How the Hell has Google, a company of supposedly intelligent people, allowed
such an obvious and avoidable problem alienate some of their previously
enthusiastic users?

If a profile is automatically suspended (or, worse, placed "under review"), it
should be automatically reinstated if the offending character is removed, it
should not require human intervention, especially as Google have so clearly
allocated no humans to the task.

------
darklajid
So - recently we had a thread where someone was mocked because he wrote about
future steps he (might?) want to take.

This is what I did, just now:

\- Renamed my profile. It had my real name before, but I gave it voluntarily.
Forcing people to use it is below my moral standards. I won't shed a single
tear if they throw me out, I can find enough animated gif images elsewhere.

\- Thunderbird is downloading my mail archive as I write this. I set up GApps
on my private domain in the past and I'm in the process of migrating to my own
domain right now (already changing credentials online).

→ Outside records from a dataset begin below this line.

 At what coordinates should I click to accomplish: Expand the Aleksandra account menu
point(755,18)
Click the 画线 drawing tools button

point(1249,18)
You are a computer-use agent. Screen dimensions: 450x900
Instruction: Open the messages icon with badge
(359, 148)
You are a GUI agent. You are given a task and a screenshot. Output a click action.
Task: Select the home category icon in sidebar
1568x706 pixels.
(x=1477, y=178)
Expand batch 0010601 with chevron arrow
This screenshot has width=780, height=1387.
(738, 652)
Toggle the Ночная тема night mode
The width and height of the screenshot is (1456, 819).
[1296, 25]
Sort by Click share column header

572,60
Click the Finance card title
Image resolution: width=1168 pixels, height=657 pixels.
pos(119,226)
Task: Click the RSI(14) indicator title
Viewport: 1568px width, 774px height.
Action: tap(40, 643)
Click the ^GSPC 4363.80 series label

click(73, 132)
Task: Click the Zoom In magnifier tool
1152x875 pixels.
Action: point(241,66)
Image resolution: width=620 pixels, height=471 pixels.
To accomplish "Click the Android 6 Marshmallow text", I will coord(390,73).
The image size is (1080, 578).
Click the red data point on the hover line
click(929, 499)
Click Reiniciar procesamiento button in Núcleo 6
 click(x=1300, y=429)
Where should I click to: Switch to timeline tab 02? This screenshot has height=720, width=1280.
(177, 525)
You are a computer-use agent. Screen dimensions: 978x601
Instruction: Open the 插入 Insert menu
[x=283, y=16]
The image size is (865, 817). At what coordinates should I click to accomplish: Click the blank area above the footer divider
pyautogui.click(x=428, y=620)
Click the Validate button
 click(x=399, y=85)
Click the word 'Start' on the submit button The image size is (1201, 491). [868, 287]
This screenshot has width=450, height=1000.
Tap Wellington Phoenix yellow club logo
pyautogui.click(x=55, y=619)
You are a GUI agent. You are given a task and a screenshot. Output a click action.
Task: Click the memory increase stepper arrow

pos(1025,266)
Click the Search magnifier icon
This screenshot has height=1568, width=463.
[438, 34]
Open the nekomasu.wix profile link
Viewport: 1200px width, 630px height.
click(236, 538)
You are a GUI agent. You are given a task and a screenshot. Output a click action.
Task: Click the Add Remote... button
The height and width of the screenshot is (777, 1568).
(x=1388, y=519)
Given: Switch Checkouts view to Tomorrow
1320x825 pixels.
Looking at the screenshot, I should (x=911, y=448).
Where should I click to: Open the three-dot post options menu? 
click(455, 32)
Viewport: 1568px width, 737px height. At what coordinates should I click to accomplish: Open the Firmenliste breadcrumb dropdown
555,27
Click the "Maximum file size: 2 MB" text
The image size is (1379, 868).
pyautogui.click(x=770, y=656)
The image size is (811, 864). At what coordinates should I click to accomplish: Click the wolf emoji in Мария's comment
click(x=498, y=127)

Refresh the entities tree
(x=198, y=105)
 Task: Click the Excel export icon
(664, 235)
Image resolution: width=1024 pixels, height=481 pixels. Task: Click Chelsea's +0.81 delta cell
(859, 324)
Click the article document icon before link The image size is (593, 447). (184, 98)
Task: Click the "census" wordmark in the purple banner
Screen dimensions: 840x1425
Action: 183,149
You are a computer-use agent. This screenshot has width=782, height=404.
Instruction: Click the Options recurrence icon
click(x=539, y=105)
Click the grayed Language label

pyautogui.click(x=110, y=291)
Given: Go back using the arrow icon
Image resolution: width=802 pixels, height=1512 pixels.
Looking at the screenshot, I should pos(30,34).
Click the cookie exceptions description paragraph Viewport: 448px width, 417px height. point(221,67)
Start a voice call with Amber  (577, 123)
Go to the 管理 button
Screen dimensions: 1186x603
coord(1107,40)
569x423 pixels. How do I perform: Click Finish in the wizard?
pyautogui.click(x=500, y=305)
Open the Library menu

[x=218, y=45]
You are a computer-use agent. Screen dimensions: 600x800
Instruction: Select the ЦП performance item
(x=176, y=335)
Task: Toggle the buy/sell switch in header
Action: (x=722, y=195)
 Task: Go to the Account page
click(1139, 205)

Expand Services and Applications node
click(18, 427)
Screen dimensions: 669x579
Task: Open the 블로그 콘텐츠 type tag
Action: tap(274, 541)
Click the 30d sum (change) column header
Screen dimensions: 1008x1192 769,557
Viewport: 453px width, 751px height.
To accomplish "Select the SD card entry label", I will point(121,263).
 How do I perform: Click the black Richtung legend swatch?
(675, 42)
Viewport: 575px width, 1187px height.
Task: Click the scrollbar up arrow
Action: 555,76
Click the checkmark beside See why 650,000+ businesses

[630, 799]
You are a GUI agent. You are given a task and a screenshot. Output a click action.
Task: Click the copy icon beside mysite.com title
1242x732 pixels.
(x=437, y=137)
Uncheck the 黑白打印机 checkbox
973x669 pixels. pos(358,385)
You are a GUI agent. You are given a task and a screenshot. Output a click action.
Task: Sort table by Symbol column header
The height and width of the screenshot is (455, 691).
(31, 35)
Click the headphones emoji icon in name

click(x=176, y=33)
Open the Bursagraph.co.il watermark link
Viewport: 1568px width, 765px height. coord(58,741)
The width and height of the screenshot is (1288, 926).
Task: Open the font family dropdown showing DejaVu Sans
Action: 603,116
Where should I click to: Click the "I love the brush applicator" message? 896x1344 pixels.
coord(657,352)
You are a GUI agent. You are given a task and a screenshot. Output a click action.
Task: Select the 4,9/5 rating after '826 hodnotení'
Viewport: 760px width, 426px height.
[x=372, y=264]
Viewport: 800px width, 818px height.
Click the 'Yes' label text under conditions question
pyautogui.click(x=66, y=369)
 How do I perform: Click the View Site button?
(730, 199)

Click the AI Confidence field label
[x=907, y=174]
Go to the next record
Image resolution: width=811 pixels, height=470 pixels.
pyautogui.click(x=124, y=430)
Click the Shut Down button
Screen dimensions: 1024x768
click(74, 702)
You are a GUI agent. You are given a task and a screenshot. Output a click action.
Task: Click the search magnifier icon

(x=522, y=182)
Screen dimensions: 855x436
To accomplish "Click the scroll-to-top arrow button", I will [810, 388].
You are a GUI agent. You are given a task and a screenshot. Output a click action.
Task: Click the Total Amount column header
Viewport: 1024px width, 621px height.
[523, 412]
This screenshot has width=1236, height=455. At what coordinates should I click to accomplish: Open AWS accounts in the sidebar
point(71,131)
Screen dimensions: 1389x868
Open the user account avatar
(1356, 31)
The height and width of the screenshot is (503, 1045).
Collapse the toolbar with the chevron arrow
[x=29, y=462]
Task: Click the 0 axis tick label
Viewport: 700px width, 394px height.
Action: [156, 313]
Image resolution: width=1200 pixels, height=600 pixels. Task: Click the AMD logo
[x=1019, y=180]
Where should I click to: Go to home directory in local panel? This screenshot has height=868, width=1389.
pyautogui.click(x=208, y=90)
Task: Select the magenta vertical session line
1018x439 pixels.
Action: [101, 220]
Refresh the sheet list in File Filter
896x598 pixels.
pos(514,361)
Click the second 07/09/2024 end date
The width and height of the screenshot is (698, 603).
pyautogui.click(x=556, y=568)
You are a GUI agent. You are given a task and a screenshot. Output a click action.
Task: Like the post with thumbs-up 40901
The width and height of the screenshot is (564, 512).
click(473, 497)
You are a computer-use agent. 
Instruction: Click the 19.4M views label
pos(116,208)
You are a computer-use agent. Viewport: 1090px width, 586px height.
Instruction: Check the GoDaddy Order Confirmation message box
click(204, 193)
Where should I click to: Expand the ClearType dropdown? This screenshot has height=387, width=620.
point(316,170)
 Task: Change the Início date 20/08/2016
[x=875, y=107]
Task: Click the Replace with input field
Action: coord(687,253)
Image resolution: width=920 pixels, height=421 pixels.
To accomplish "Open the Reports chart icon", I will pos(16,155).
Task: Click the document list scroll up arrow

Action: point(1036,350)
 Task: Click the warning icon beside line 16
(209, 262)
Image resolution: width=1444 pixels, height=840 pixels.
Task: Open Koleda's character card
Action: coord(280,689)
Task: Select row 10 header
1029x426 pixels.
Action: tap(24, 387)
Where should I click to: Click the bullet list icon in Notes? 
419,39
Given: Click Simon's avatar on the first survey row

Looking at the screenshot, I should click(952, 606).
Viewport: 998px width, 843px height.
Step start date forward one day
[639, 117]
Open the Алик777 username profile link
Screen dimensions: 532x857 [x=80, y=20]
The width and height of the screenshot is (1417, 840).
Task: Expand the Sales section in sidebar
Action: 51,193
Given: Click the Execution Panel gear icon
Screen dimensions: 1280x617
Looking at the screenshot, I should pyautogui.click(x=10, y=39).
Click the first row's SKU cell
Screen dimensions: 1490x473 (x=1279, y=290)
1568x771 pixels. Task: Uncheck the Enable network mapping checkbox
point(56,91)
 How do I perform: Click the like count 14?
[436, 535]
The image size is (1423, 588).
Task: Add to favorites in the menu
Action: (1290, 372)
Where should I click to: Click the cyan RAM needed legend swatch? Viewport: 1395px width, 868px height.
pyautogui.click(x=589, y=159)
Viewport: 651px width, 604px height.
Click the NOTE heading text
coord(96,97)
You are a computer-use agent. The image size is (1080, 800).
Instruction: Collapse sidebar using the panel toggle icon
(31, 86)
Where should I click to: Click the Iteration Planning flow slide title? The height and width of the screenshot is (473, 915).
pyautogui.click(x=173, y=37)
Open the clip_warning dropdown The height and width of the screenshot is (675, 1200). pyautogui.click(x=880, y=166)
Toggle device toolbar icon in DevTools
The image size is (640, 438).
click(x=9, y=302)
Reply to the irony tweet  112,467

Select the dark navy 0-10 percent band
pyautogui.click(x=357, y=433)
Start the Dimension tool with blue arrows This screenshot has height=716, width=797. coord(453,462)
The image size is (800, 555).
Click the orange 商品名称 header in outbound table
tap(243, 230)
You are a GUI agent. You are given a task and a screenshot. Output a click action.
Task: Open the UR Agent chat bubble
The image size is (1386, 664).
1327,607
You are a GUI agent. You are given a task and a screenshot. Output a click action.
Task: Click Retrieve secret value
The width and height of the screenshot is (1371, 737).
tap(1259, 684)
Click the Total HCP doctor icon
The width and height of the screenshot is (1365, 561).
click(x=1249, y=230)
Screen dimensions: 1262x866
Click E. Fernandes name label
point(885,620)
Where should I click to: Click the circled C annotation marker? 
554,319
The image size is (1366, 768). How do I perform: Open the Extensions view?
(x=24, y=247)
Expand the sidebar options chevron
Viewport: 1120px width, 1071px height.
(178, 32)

\- I blacklisted google.com/www.google.com on my laptop (hosts file). I didn't
use it as a primary search engine for a while now (Hey DDG! You are awesome!),
but every now and then I fell into the habit of typing google.com/google.de
(usually cursing about the idiots that think that redirecting based on source
ip is a nice idea. No, I cannot read hebrew. Yes, I really wanted to go to
google.com and my browser is very specific about the type of content/language
I want: en).

So except for being stuck in the Android world I'm in the process of leaving
the harbor. Maybe someone with more sense (Hi, Mozilla?) can solve the social
network issue in a better way..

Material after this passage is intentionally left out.